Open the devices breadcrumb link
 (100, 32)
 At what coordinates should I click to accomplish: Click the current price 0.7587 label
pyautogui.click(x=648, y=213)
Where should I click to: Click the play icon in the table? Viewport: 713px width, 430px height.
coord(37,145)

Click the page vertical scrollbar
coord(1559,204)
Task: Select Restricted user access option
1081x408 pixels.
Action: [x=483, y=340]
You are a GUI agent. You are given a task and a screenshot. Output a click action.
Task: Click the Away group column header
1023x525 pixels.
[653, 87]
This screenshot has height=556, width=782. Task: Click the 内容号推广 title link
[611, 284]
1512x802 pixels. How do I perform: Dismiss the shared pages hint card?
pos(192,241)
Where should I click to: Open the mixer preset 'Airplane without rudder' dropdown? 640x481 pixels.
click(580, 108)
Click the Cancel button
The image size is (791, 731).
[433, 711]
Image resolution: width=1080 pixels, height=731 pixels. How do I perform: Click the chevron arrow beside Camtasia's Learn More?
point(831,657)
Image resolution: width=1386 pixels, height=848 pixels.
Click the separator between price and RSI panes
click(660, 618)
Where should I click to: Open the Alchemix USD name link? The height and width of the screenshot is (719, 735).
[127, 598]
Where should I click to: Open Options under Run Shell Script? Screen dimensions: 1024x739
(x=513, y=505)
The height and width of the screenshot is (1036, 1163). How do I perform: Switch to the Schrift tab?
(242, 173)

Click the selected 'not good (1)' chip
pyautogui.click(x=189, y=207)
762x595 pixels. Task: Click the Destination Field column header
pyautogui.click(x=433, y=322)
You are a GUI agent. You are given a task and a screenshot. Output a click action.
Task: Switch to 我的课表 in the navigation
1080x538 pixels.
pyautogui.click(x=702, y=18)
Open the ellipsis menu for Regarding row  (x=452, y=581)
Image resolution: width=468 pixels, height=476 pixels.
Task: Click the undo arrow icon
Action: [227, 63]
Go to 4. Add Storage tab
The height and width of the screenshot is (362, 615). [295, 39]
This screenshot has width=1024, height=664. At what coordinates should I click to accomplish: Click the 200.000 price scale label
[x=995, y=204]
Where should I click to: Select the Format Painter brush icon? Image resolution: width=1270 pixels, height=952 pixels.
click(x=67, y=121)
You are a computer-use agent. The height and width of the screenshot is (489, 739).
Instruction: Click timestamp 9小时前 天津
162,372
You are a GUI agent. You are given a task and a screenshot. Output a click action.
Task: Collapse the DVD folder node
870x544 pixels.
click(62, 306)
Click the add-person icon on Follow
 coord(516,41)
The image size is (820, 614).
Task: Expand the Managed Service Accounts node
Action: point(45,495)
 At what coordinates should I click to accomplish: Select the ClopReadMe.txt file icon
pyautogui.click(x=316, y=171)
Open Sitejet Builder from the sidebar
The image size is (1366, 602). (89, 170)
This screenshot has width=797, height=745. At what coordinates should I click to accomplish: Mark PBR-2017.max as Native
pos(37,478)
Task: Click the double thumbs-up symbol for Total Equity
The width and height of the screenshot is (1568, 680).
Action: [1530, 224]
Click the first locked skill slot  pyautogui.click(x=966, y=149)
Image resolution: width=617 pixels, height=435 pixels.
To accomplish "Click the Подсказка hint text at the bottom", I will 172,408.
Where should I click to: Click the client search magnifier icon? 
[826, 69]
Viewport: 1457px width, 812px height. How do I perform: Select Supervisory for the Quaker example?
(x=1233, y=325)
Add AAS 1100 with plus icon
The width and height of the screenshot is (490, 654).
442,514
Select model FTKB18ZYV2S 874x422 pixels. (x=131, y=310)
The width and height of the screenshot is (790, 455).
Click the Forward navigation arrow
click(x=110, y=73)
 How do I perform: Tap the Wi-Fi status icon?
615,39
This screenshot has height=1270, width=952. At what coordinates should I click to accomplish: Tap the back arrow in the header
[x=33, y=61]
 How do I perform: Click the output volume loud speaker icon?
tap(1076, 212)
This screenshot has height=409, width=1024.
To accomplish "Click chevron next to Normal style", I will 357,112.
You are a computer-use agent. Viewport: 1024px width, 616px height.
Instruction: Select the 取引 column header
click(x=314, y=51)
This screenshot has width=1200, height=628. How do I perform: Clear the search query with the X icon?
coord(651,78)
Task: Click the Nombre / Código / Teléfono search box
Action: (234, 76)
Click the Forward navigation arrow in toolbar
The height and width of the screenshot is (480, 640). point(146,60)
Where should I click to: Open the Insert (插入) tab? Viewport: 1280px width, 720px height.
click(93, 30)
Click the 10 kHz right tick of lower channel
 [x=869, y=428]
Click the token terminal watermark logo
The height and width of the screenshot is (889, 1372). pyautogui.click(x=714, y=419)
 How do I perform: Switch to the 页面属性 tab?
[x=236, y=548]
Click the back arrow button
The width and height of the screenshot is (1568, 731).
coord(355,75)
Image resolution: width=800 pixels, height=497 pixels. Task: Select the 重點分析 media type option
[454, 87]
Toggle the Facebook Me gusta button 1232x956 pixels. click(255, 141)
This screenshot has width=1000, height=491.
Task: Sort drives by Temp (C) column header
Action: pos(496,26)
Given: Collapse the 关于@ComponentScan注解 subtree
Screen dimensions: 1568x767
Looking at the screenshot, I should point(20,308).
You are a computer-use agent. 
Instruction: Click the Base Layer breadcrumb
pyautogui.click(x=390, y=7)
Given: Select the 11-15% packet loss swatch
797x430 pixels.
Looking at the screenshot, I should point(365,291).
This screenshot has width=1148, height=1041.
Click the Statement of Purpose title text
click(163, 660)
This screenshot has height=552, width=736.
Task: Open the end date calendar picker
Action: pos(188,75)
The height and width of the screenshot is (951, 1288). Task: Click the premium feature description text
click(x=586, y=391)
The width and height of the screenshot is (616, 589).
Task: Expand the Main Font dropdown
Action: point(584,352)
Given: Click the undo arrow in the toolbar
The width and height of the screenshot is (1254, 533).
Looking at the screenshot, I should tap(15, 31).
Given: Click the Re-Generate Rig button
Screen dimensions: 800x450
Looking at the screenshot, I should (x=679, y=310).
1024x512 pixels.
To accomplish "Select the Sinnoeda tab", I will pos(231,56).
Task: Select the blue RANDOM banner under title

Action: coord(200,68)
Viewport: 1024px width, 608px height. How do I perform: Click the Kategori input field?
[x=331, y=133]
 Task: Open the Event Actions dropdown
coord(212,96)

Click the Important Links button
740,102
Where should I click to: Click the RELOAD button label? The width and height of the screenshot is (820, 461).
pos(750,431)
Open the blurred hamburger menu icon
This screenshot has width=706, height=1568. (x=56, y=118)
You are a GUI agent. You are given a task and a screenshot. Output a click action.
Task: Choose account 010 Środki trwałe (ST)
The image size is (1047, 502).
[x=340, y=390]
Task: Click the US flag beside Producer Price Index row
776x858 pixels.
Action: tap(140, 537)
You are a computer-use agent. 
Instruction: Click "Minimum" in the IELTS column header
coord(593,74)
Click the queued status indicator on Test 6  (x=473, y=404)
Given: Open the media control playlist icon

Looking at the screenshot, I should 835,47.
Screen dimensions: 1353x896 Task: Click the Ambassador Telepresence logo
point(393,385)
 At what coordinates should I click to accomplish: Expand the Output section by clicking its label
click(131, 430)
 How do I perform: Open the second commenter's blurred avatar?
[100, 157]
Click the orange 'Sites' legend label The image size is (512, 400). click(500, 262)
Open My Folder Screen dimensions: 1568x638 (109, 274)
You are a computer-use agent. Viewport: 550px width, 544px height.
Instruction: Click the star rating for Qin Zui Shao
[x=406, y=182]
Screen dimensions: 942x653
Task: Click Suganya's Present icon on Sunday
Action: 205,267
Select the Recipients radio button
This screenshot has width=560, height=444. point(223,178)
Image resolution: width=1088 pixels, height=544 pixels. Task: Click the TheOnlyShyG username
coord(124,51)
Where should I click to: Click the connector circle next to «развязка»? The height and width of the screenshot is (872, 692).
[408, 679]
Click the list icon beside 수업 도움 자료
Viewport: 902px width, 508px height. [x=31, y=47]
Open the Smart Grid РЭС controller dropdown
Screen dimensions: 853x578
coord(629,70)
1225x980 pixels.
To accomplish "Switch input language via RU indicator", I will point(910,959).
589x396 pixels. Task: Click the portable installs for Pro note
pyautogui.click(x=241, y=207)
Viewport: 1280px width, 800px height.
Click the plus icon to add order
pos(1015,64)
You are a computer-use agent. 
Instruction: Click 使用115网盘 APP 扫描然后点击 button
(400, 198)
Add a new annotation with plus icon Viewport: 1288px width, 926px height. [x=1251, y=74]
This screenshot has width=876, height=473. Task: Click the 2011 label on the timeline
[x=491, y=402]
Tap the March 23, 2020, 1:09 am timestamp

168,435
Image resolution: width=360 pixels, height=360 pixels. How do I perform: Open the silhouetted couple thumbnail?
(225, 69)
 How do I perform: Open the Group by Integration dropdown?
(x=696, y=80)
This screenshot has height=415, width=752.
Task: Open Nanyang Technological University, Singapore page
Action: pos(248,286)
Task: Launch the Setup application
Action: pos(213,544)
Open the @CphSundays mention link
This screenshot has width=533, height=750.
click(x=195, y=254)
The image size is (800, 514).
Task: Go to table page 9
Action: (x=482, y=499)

* What needs to be done
Starting at the line that contains "Task: Click the US" and stopping after the line that contains "Click the queued", write out every line exactly as it appears above, and no other line.

* Answer to this problem
Task: Click the US flag beside Producer Price Index row
776x858 pixels.
Action: tap(140, 537)
You are a computer-use agent. 
Instruction: Click "Minimum" in the IELTS column header
coord(593,74)
Click the queued status indicator on Test 6  (x=473, y=404)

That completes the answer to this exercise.